Container throughput for the island-state came up to 36.9m teu, a slight drop of 0.9% compared to 2019. Singapore remains the runaway leader as a bunkering port with sales amounting to 49.8m tonnes, an increase of 5% year-on-year.
“After a steep decline in early-2020 when Covid-19 first struck, international sea trade volumes have shown signs of recovery from the second half of last year. This has helped Maritime Singapore to stay resilient in 2020, even though our economy contracted by 5.8%,” said Chee Hong Tat, Singapore’s Senior Minister of State, Ministry of Transport and Ministry of Foreign Affairs.
Cargo throughput dropped by 5.8% year-on-year mainly due to the decline in oil cargo volumes handled, while vessel arrival tonnage rose by 1.7% to a record 2.9bn gt.
Singapore also welcomed 19 new international shipping groups and maritime companies in 2020, under the Maritime and Port Authority’s (MPA) Maritime Sector Incentive Scheme.
“These trends reflect a vote of confidence in Singapore’s stability, connectivity and capabilities. When the seas are rough and dark clouds are looming in the horizon, Singapore has differentiated ourselves as a trusted hub and a safe harbour for maritime companies,” Chee said in his opening speech at the Singapore Maritime Foundation’s (SMF) virtual New Year Conversations 2021 on Wednesday.
The changing of crew, which has catapulted into a global crisis during the pandemic, has led to Singapore taking a serious view of the matter. As at end-2020, Singapore has facilitated crew change under various circumstances for over 80,000 seafarers from 5,800 vessels that called at the port since March 2020.
Going forward, Chee said Singapore port will continue to plan ahead with the MPA already identifying three driving forces affecting the maritime industry, namely disruption, digitalisation and decarbonisation.
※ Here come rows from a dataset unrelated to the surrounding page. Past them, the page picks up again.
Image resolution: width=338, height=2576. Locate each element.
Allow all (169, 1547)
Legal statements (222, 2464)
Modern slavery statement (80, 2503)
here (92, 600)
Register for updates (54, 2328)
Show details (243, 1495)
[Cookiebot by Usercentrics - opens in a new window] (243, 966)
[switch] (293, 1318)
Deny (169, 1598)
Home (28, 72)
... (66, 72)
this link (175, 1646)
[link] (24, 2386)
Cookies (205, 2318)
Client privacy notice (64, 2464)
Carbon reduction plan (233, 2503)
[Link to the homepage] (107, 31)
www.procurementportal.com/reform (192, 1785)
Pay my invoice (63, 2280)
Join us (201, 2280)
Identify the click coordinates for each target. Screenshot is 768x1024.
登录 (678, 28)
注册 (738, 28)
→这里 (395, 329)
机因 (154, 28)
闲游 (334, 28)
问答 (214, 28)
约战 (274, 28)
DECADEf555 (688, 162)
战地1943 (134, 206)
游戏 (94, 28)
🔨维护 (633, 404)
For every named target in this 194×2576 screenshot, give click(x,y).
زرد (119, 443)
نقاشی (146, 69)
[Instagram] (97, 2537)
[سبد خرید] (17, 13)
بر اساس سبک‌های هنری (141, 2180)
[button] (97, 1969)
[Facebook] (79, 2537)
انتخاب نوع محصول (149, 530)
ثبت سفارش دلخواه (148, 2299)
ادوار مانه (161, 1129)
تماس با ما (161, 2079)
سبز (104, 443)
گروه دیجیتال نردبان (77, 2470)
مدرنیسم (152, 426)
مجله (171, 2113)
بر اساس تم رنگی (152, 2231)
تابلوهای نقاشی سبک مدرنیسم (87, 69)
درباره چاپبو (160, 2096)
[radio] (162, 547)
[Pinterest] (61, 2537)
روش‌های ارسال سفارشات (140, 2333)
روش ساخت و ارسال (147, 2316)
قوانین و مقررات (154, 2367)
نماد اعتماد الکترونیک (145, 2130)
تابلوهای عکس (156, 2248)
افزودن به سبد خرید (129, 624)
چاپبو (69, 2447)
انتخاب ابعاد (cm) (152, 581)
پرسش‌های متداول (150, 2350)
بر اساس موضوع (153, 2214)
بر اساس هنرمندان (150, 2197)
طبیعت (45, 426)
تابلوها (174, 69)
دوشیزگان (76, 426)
Amid continuing globalisation and shifts in the global supply chain, digital revolution and new technologies will at the same time transform the ways of operations, with increasing focus on reducing emissions and achieving total decarbonisation.
On the steps to realise a greener maritime future, in particular, Chee said Singapore will continue to push ahead in the development of LNG bunkering capabilities, as well as to set up new standards and develop green solutions associated with zero or low carbon fuels.
“In the longer term, our target is to equip the port of Singapore to supply a wide range of future, cleaner, fuels types, to meet the diverse needs of ships that choose to call here,” Chee said.
“These endeavours will not only help secure Singapore’s lead as a top bunkering hub, but also support the vision for a greener and more sustainable maritime ecosystem,” he said.